“Noi siamo la memoria che abbiamo e la responsabilità che ci assumiamo. Senza memoria non esistiamo e senza responsabilità forse non meritiamo di esistere”, queste parole di José Saramago calzano alla perfezione per ricordare, in questo giorno, la Shoah, una delle tragedie più brutali della storia. Oggi vi vogliamo raccontare di Árpád Weisz scomparso ad Auschwitz il 31 gennaio 1944.
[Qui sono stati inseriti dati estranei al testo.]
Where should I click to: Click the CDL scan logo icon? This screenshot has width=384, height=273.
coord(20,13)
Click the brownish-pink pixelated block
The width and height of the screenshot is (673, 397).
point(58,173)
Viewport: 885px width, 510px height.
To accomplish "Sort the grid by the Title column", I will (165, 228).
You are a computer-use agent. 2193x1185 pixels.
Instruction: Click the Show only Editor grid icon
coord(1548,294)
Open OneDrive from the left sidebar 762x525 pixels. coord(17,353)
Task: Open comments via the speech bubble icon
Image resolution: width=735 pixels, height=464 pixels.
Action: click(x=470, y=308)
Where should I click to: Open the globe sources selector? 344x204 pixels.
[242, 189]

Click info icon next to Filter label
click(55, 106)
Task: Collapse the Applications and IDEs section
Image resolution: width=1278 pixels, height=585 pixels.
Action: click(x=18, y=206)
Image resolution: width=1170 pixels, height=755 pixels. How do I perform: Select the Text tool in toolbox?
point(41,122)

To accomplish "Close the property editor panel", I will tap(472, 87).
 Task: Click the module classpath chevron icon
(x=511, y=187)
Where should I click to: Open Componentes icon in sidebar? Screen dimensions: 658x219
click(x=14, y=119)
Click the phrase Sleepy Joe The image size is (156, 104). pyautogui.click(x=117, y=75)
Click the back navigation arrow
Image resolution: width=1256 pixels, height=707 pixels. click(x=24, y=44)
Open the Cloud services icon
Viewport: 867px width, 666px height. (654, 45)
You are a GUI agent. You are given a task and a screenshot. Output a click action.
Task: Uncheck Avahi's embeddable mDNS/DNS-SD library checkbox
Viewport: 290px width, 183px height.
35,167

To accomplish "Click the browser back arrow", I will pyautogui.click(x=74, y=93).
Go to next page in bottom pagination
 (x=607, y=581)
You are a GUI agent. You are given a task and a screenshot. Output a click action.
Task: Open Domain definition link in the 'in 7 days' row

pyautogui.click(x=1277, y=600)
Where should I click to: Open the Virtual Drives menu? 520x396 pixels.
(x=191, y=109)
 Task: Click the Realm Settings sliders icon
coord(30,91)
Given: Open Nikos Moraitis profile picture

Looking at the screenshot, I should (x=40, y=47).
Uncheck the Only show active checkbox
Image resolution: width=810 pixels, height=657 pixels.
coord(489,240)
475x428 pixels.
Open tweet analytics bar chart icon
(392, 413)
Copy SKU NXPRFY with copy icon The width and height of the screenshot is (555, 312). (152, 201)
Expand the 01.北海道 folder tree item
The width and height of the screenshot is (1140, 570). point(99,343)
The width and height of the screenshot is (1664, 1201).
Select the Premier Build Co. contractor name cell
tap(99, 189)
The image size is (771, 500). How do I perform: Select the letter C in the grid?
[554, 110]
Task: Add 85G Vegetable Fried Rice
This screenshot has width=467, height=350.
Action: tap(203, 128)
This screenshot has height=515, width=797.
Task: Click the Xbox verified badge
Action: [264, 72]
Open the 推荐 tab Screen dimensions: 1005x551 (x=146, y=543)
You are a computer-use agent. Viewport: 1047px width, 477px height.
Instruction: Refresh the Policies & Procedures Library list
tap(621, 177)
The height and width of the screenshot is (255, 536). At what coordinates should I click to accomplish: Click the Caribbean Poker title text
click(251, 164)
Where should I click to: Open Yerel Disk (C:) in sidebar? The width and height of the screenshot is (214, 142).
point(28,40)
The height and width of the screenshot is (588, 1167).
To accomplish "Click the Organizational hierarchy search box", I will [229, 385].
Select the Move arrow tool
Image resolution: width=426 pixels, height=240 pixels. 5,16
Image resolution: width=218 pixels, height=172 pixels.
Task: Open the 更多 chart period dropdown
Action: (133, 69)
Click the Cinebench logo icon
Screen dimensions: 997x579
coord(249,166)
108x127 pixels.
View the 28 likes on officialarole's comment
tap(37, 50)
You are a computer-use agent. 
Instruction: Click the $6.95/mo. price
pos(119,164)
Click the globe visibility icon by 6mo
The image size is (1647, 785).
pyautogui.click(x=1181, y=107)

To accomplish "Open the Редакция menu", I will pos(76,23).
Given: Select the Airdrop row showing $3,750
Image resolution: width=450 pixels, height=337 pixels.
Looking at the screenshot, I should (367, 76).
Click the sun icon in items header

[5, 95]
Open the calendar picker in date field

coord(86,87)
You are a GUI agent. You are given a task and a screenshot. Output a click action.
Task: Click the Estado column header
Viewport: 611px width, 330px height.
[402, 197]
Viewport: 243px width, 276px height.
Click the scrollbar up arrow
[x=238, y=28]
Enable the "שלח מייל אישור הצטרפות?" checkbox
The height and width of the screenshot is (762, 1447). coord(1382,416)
Weisz viene ricordato per diversi traguardi raggiunti, ad oggi detiene un record, è stato il tecnico più giovane a vincere lo scudetto in Serie A. Nel 1929-30, a soli 34 anni, vinse con l’Inter il suo primo campionato. Ma non solo, fu proprio lui a far debuttare Giuseppe Meazza a soli 17 anni. Poi al Bologna, due titoli consecutivi per lui, dal 1935 al 1937, prima della tragedia. Nel 1938 lo shock, l’emanazione delle leggi razziali che costrinsero Árpád e tutta la sua famiglia, ungherese ma di origine ebraica alla fuga, prima a Parigi, poi in Olanda. Un ebreo italianizzato, così potremmo definirlo. Anche lì, così lontano dall’Italia e da quella gloria, allenò il Dordrecht, un piccolo club, riuscendo nell’impresa di salvarli dalla retrocessione.
Nell’ottobre del 1942 poi, l’inizio dell’incubo, Weisz insieme a sua moglie Elena ed ai figli Roberto e Clara, vennero deportati, lui per quasi due anni lavorò in un campo di lavoro nell’Alta Slesia e poi, vennero uccisi nelle camere a gas di Auschwitz, sì proprio in quelle in cui perse la vita un milione e mezzo di persone. “Gli volevo davvero bene e il giorno che mi comunicarono la sua morte, provai lo stesso dolore di chi perde un padre”, queste le parole di Peppino Meazza, pupillo di mister Weisz.